Predict New Data? - Githubissues

wayfair / pylift

Uplift modeling package.

http://pylift.readthedocs.io

BSD 2-Clause "Simplified" License

367 stars 76 forks source link

Predict New Data? #11

Closed BrianMiner closed 5 years ago

BrianMiner commented 5 years ago

Are there any descriptions in the docs for scoring new data?

rsyi commented 5 years ago

Can you clarify what you mean by new data? If you're asking how to use the model to make predictions, the model is saved in up.model (where up is a TransformedOutcome object), and it's just an XGBRegressor object (or whatever sklearn-style regressor you use). You can then use this to predict on new data as you usually would. I'll clarify this in the documentation.

BrianMiner commented 5 years ago

Thanks for the reply. Do you do..

up.model_final.predict()?

I get an error:

training data did not have the following fields: TransformedOutcome

So I assume this is not correct.

rsyi commented 5 years ago

Ah. So there's a quirk with the package in that the dataframe df that's passed in to the TransformedOutcome actually gets updated (we automatically add a column to it called TransformedOutcome). So if you try to then use up.model_final.predict on the original dataframe as is, it will fail (it will also fail because you should also not pass in the col_outcome column into up.model_final.predict()). For example, as a test, you can try up.model_final.predict(up.x_train), and that should work fine.

Let me know if that helps!

BrianMiner commented 5 years ago

Success! Thanks..

I'm generally curious what your team's experience has been with uplift models? I have tried probably every flavor out here and attempted to build them for quite a few years - all the way back the original 2 model and victor lo interaction approaches. I have mainly worked with them in the financial services industry and always found them fragile and very hard to build something that would generalize and be stable. in a more pure retail / consumer commerce space have you had success?

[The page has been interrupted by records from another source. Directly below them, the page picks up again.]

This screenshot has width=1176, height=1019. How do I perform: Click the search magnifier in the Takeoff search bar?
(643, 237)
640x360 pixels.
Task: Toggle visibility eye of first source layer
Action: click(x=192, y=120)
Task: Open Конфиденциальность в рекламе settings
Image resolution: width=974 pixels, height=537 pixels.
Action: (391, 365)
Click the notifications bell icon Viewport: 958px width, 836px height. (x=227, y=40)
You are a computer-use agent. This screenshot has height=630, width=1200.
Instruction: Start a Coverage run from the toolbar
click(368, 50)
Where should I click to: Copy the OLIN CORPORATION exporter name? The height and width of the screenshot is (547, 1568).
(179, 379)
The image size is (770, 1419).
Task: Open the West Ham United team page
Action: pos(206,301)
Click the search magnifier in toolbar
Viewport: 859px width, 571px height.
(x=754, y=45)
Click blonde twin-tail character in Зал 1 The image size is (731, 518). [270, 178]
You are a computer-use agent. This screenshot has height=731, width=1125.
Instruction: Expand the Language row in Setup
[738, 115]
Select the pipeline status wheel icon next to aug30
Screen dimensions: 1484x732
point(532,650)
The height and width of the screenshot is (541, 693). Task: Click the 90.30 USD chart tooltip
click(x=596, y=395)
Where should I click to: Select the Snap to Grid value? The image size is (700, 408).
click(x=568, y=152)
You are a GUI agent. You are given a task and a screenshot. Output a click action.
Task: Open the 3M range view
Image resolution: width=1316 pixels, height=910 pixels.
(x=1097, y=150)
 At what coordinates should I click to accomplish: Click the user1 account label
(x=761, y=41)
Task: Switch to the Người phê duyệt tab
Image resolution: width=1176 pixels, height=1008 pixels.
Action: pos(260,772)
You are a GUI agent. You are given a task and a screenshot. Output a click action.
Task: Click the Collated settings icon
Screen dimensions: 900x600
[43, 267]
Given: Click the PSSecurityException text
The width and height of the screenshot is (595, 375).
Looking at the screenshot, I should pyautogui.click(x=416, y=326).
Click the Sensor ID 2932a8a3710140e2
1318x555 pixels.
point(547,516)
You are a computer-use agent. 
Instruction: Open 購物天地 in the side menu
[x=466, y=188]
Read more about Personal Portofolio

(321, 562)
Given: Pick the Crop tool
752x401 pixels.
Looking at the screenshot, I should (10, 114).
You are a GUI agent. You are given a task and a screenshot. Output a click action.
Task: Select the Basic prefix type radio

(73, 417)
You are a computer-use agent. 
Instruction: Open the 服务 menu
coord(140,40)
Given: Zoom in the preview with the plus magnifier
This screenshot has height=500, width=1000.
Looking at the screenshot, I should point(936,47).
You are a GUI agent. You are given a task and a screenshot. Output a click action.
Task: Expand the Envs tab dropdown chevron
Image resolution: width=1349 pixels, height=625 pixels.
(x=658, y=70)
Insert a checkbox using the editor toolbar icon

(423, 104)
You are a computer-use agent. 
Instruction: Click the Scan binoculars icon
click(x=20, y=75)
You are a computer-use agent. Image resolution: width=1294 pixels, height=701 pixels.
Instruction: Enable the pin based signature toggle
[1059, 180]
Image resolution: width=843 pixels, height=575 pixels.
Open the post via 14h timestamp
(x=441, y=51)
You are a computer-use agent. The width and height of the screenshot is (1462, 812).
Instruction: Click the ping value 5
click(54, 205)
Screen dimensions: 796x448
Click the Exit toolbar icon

rsyi commented 5 years ago

We've historically had mixed success as well (uplift modeling can indeed feel fragile!), but we have had much more promising, consistent results once we shifted over to the methods laid out in this package. Susan Athey's Transformed Outcome method is simple, but once we adjusted evaluation methods to account for its shortcomings, it turned out to be quite effective!

JordanHagan commented 5 years ago

I just came here to note that in order for the up.model_final.predict(up.x_train) solution to work, you have to set the productionize hyperparameter to True - otherwise the self.model_final variable never gets set. Took me a little too long to figure that out and wanted to pass it on in case it would save anyone else some time... :)

up.fit(**best_params, productionize=True)

rsyi commented 5 years ago

Ah also for people looking, you don't have to necessarily do that ^. I just assumed he was setting productionize=True, but you could also simply access up.model for the model trained only on the training data, which functions similarly (up.model.predict(up.x_train)).

I'll adjust the docs to make this clearer!

krithika-vp commented 3 years ago

Hi, I am trying to score my model on new data. I am building the model using a defined train and validation set. While fitting, if I use up.fit(**best_params, productionize=True), will that give me the model trained on the entire dataset or just the training set ?